Doç. Dr. Kökdemir, daha önce keşfedilmemiş bir alanda çalışma yürüttüklerini belirtirken, bugüne kadar 400 metrekarelik bir alanın açığa çıkarıldığını ifade etti. Kökdemir, şu açıklamalarda bulundu: "Şu ana kadar somut bulgusu olmayan Hristiyanlık dönemi ile ilgili ilk izlere ulaştık. Bulduğumuz yapı kompleksinin Hristiyanlık ile Geç Doğu Roma dönemi arasında inşa edildiğini düşünüyoruz. Kazılarda keşfettiğimiz ve iyi korunmuş freskler, bize milattan sonra beşinci yüzyıldan itibaren dini amaçlarla kullanılan büyük bir kompleksin içinde bulunduğumuzu gösteriyor. Çok özel buluntular elde ettik. Örneğin, bronz bir kandil bulduk. Bu kandil, 4. yüzyıl ile 6. yüzyıl arasına tarihlenebilir ve paganın sona erip Hristiyanlığın öne çıktığı döneme ait olabilir. Sikkeler ve mimari detaylar da benzer bulgular sunuyor. Kısacası, Magnesia'nın daha önce bilinmeyen bir yapısı gün ışığına çıkıyor. Ayrıca, tarihî olarak erken Hristiyanlık ile Beylikler dönemi arasındaki eksik bağlantıyı dolduracak bir çalışma içindeyiz."

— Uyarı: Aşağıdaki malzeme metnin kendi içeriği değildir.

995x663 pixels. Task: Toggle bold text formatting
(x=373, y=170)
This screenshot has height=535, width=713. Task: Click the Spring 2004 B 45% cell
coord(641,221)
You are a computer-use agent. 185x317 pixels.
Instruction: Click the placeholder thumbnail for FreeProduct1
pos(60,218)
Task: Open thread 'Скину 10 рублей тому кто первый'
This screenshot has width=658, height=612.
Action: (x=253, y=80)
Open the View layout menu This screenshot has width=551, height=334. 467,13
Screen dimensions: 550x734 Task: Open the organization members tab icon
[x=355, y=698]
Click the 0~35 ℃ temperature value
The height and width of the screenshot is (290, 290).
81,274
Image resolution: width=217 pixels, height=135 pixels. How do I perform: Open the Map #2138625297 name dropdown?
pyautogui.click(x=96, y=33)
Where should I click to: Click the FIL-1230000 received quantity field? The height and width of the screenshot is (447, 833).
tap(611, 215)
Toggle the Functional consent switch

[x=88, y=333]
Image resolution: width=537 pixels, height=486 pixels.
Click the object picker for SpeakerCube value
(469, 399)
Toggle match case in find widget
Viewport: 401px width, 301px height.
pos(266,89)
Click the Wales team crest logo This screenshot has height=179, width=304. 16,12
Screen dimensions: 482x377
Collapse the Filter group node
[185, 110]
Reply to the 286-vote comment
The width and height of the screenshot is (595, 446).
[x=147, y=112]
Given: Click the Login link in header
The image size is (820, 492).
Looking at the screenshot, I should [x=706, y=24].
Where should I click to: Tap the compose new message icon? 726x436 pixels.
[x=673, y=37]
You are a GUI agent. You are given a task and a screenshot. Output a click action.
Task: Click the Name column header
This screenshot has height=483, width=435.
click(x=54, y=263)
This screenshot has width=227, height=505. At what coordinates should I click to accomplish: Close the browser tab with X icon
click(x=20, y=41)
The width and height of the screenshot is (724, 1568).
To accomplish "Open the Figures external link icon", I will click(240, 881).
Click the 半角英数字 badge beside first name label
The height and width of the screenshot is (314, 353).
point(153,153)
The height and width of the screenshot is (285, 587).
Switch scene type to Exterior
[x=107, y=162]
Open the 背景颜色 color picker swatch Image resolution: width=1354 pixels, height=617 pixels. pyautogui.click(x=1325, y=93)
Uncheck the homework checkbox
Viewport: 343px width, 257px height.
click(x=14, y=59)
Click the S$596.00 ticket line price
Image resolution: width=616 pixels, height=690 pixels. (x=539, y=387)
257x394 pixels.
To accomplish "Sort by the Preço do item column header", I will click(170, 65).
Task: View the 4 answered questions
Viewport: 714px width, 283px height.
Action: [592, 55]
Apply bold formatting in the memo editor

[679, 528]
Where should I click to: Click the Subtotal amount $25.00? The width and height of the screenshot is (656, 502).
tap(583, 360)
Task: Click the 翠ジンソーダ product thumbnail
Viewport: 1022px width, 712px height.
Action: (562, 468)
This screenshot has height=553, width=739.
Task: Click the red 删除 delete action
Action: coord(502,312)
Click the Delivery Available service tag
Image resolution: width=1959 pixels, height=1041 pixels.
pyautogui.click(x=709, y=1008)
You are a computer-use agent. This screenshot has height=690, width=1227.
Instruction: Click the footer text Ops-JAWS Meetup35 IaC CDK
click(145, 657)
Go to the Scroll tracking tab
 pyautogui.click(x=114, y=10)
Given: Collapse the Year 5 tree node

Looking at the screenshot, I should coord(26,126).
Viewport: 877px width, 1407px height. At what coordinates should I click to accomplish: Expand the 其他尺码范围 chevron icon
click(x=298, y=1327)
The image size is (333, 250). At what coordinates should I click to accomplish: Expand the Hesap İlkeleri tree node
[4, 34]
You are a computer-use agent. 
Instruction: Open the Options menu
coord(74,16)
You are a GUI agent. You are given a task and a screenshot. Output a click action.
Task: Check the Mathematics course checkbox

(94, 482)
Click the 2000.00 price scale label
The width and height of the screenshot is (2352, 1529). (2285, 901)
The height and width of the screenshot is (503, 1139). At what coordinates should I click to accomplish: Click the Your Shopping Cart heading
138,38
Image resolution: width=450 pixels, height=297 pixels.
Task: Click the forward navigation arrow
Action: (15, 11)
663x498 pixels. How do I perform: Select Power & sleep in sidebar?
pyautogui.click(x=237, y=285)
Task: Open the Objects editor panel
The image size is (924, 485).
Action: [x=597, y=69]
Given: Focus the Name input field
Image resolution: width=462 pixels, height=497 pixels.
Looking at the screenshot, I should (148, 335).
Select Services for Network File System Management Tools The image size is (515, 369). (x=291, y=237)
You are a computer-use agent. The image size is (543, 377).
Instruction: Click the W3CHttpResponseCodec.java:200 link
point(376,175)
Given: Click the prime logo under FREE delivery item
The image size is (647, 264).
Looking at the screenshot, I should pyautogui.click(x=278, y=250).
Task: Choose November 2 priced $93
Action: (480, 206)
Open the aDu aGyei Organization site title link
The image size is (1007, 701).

Doç. Dr. Kökdemir, Magnesia'da Hristiyanlık dönemine ait böyle bir yapının ilk kez gün yüzüne çıktığını vurguladı. Antik kentin 4. yüzyıldan sonraki yapısına dair önceki bilgilerin yetersiz olduğunu belirterek, şunları söyledi: "Küçük buluntular bile bize yeterince bilgi sunmuyordu. Ancak şu an bir mimarinin içindeyiz ve buradan çıkacak her detay, bize Hristiyanlık dönemi ve Beylikler dönemi öncesindeki süreç hakkında derinlemesine bilgiler verecektir." Kökdemir, kazıyı tamamladıktan sonra gün yüzüne çıkarılan alanı ziyaretçilere açmayı planladıklarını da sözlerine ekledi.